The upper floor vestibule contains two banks of timber cupboards used for storage of robes, under a more recently added mezzanine. The timber boarded ceiling is decorated with two fine carved timber rosettes. The western wall has three arched diamond-glazed windows with stained glass borders and inset with masonic symbols.

The ceremonial hall is an impressive room with rich decoration and furnishings. The walls are embellished with fluted pilasters framing diamond glazed arched windows with stained glass edging. The pilasters are spanned by a substantial plaster architrave. A deep coved cornice rises to a timber boarded ceiling which has three intricate roses. The floor, which is stepped around its perimeter, is covered with red carpet, and has a black and white linoleum centrepiece in "masonic pavement" pattern.

The hall is laid out according to masonic practice with the Grand Master located to the east, the Senior Warden the west, the Junior Warden the south and the secretary to the north. The Grand Master's seat is framed with a carved timber aedicule with a curved pediment. All office bearers have timber "thrones" with triangular backs inlaid with the "jewels" or symbols of their office. These chairs are draped with collars also bearing the "jewels of office". A velvet upholstered bible pedestal sits in the middle of the room, with a triangular timber encased "G" suspended from the ceiling above it. A polished brass rostrum bearing memorial plaques is located to the south east of the Bible pedestal. Other furniture in the room inscribed with masonic symbols includes four small timber cube-shaped tables, a velvet upholstered timber kneeling stool, a small timber lift-top desk, and three timber Ionic, Doric and Corinthian half-columns which relate to the three key office bearers. The room contains numerous photos and certificates, and a carved timber and marble honour roll on the northern wall.

== Heritage listing ==
St George's Masonic Centre was listed on the Queensland Heritage Register on 21 October 1992 having satisfied the following criteria.

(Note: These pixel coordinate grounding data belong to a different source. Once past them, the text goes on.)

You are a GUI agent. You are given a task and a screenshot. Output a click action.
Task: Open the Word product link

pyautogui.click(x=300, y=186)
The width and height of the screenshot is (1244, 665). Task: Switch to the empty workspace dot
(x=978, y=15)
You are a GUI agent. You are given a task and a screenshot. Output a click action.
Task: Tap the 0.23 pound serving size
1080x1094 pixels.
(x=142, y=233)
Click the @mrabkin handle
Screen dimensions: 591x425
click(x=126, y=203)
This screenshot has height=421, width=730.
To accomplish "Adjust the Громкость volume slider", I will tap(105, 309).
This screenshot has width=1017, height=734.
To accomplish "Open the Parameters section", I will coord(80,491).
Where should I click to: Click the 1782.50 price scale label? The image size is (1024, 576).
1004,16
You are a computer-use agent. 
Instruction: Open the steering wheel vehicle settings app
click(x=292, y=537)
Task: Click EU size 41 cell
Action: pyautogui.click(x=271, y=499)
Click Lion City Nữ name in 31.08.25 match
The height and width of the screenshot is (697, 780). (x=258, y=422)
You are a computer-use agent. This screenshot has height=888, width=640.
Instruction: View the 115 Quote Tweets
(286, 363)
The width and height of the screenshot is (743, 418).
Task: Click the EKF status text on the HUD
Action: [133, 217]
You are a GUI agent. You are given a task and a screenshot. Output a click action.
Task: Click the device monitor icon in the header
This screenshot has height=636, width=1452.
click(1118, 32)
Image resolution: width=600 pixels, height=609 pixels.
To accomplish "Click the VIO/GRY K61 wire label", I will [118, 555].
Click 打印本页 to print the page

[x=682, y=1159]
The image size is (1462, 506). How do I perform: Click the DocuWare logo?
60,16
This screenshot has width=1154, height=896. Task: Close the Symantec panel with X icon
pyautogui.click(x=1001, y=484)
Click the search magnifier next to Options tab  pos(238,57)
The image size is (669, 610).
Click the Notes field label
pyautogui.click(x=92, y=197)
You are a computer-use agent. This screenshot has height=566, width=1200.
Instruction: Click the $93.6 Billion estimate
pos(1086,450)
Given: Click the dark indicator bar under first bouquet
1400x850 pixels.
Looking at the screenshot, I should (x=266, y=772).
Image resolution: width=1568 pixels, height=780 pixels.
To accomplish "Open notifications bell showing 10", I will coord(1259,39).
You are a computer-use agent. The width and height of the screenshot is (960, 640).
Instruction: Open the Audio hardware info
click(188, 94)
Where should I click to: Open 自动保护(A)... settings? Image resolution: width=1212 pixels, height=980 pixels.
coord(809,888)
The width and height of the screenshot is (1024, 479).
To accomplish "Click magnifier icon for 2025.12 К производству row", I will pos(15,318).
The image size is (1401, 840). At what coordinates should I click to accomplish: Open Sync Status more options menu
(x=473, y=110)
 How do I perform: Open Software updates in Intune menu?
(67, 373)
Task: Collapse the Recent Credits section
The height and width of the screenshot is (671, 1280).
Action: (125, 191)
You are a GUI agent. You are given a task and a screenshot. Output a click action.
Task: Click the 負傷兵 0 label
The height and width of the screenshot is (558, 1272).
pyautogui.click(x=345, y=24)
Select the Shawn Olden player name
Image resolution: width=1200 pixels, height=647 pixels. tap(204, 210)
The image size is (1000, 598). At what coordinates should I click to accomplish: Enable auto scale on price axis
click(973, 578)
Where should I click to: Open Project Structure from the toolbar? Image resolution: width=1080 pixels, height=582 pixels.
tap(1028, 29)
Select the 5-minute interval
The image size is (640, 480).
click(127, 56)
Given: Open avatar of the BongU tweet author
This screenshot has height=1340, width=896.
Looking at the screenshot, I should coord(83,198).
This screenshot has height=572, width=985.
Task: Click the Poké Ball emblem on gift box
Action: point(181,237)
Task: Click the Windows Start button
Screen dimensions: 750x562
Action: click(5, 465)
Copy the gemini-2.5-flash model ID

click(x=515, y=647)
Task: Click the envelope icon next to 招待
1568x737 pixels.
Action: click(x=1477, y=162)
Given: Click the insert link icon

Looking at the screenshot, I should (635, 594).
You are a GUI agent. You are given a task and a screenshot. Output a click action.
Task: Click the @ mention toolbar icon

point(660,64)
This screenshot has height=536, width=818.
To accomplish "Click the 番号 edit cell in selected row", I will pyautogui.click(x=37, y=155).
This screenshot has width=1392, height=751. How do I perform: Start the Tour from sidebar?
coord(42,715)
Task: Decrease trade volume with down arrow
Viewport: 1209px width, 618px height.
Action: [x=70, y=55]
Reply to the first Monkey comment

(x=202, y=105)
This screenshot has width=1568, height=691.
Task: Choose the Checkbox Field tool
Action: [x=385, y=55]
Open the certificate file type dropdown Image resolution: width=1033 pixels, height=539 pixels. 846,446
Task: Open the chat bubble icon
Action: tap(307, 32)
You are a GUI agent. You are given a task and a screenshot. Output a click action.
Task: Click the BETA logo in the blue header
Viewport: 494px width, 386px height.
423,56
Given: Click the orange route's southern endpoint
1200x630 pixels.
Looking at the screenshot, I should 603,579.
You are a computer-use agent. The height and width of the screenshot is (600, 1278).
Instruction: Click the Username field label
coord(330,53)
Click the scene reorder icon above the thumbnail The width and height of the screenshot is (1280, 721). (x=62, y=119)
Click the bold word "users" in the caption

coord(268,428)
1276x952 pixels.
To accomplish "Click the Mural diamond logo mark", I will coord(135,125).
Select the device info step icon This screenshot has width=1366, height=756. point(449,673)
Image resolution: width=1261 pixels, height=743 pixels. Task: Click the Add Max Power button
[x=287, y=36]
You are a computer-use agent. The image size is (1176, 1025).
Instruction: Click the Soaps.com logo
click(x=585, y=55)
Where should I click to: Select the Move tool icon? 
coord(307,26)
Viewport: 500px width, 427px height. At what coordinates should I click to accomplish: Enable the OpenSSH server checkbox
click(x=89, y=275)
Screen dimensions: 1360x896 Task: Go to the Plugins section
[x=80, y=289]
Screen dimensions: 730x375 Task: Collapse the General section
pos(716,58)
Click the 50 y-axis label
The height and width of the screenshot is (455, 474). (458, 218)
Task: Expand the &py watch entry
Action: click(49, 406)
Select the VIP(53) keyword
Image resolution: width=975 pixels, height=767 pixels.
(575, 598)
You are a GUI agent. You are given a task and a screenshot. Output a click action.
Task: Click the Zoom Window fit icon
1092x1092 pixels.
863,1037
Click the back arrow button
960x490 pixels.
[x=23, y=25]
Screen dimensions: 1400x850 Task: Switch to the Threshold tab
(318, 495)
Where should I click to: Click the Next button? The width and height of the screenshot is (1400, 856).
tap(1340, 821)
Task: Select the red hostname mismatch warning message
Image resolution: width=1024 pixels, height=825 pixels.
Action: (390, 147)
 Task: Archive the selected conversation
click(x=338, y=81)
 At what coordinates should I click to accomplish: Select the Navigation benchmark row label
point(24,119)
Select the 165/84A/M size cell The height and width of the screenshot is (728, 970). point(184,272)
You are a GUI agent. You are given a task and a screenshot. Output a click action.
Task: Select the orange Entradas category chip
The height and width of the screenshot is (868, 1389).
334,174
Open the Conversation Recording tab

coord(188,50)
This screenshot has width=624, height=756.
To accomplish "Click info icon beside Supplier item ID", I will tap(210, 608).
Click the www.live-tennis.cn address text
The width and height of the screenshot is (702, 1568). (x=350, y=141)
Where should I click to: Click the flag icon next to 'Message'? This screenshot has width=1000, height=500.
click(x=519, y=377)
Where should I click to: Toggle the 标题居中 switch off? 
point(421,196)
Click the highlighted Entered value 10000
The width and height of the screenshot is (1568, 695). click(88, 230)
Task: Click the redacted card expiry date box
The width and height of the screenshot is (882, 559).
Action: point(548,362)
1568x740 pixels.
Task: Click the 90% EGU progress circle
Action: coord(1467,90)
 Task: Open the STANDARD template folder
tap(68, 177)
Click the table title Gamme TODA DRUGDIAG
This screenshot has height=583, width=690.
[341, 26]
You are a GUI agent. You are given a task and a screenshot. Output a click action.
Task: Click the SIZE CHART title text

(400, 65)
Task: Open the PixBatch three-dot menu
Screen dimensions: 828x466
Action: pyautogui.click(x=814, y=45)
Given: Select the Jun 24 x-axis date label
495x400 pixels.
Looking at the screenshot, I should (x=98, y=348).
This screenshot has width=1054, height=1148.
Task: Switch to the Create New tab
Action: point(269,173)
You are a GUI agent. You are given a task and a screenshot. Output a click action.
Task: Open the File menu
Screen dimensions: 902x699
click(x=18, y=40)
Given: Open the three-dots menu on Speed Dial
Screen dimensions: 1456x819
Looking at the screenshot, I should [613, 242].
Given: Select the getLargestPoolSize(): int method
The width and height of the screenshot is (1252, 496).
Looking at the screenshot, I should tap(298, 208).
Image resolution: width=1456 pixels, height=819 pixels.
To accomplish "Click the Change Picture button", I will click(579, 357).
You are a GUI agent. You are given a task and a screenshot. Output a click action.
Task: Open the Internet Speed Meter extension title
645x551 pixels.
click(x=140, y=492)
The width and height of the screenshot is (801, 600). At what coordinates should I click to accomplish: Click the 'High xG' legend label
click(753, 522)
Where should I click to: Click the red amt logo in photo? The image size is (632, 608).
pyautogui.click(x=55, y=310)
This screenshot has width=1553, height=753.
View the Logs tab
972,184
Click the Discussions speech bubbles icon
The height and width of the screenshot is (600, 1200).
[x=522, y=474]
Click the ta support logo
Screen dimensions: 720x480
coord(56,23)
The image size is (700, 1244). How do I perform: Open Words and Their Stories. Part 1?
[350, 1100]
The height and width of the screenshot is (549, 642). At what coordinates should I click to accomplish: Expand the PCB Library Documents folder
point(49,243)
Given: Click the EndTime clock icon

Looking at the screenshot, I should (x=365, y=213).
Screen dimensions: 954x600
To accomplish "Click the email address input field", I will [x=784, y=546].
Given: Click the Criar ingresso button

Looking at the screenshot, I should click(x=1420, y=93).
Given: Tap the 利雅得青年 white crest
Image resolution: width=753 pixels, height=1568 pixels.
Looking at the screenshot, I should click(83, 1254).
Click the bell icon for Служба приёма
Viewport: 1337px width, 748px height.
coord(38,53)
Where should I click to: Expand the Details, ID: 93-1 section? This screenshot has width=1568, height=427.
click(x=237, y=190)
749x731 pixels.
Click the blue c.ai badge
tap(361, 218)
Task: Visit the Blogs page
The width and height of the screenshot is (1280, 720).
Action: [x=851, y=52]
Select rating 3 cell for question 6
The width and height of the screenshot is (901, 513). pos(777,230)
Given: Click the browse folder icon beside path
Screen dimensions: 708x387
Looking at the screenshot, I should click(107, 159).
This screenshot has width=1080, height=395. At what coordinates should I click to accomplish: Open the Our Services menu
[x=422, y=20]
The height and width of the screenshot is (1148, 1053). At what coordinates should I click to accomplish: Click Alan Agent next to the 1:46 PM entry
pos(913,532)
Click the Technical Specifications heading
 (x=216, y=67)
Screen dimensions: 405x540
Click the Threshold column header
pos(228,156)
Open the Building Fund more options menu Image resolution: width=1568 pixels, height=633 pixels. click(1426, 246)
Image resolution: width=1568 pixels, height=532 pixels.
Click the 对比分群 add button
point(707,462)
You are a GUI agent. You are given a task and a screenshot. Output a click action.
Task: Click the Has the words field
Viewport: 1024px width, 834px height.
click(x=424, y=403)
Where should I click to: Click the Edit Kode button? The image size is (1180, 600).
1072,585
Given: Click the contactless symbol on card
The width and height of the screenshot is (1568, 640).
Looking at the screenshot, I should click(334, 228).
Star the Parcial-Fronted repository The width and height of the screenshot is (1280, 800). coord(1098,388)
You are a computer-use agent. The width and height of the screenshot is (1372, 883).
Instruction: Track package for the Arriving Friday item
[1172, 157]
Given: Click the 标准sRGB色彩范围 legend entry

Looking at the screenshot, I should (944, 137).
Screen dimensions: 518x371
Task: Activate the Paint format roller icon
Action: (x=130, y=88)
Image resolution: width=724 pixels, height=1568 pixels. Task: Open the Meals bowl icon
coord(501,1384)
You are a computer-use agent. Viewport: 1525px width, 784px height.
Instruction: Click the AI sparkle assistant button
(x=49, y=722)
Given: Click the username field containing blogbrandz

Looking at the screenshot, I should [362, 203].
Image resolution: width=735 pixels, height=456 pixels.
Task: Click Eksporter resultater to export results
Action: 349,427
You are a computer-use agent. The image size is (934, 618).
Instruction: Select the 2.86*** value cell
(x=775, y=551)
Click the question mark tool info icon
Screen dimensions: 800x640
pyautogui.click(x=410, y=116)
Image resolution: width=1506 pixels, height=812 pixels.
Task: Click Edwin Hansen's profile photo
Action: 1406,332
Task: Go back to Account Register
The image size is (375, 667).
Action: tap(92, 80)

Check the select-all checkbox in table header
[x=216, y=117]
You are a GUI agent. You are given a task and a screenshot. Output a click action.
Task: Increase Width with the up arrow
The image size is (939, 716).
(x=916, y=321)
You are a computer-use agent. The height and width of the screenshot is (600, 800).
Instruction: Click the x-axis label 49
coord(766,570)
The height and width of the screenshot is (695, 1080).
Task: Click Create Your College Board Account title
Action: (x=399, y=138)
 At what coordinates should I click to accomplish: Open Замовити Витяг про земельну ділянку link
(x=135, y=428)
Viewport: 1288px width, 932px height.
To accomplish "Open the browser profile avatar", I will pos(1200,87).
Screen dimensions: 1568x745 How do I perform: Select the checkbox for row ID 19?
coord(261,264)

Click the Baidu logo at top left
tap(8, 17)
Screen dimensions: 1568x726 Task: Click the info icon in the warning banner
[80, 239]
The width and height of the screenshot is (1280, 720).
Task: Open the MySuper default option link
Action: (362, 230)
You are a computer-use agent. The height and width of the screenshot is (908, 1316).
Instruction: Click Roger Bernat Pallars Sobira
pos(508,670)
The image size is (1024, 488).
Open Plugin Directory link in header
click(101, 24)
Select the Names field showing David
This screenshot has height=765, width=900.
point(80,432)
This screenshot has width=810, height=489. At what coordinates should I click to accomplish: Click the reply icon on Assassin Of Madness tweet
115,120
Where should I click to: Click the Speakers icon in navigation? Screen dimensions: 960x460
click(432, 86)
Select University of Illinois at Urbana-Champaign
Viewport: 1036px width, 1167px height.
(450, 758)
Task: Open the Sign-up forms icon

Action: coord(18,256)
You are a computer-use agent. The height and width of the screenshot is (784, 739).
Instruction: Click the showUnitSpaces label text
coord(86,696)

The place is important in demonstrating the evolution or pattern of Queensland's history.

The building is a rare example of a sandstone masonic temple in Queensland and demonstrates the principal characteristics of both a substantial masonic temple in Queensland and a late nineteenth century sandstone public building in Warwick.

The building exhibits aesthetic qualities valued by the community, in particular; it contributes to the streetscape as a prominent monumental building and contains well-crafted elements, notably the furniture in the ceremonial hall, the stairs, the window reveals and plasterwork.

As a place which has been in continuous use as a Masonic Centre since 1887, the configuration of furniture and fittings in the upper hall has a strong association with masonic ceremonies and the masonic lodge.

The place demonstrates rare, uncommon or endangered aspects of Queensland's cultural heritage.

The building is a rare example of a sandstone masonic temple in Queensland and demonstrates the principal characteristics of both a substantial masonic temple in Queensland and a late nineteenth century sandstone public building in Warwick.

The place is important in demonstrating the principal characteristics of a particular class of cultural places.

The building is a rare example of a sandstone masonic temple in Queensland and demonstrates the principal characteristics of both a substantial masonic temple in Queensland and a late nineteenth century sandstone public building in Warwick.

The place is important because of its aesthetic significance.

The building exhibits aesthetic qualities valued by the community, in particular; it contributes to the streetscape as a prominent monumental building and contains well-crafted elements, notably the furniture in the ceremonial hall, the stairs, the window reveals and plasterwork.

The place has a strong or special association with a particular community or cultural group for social, cultural or spiritual reasons.

As a place which has been in continuous use as a Masonic Centre since 1887, the configuration of furniture and fittings in the upper hall has a strong association with masonic ceremonies and the masonic lodge.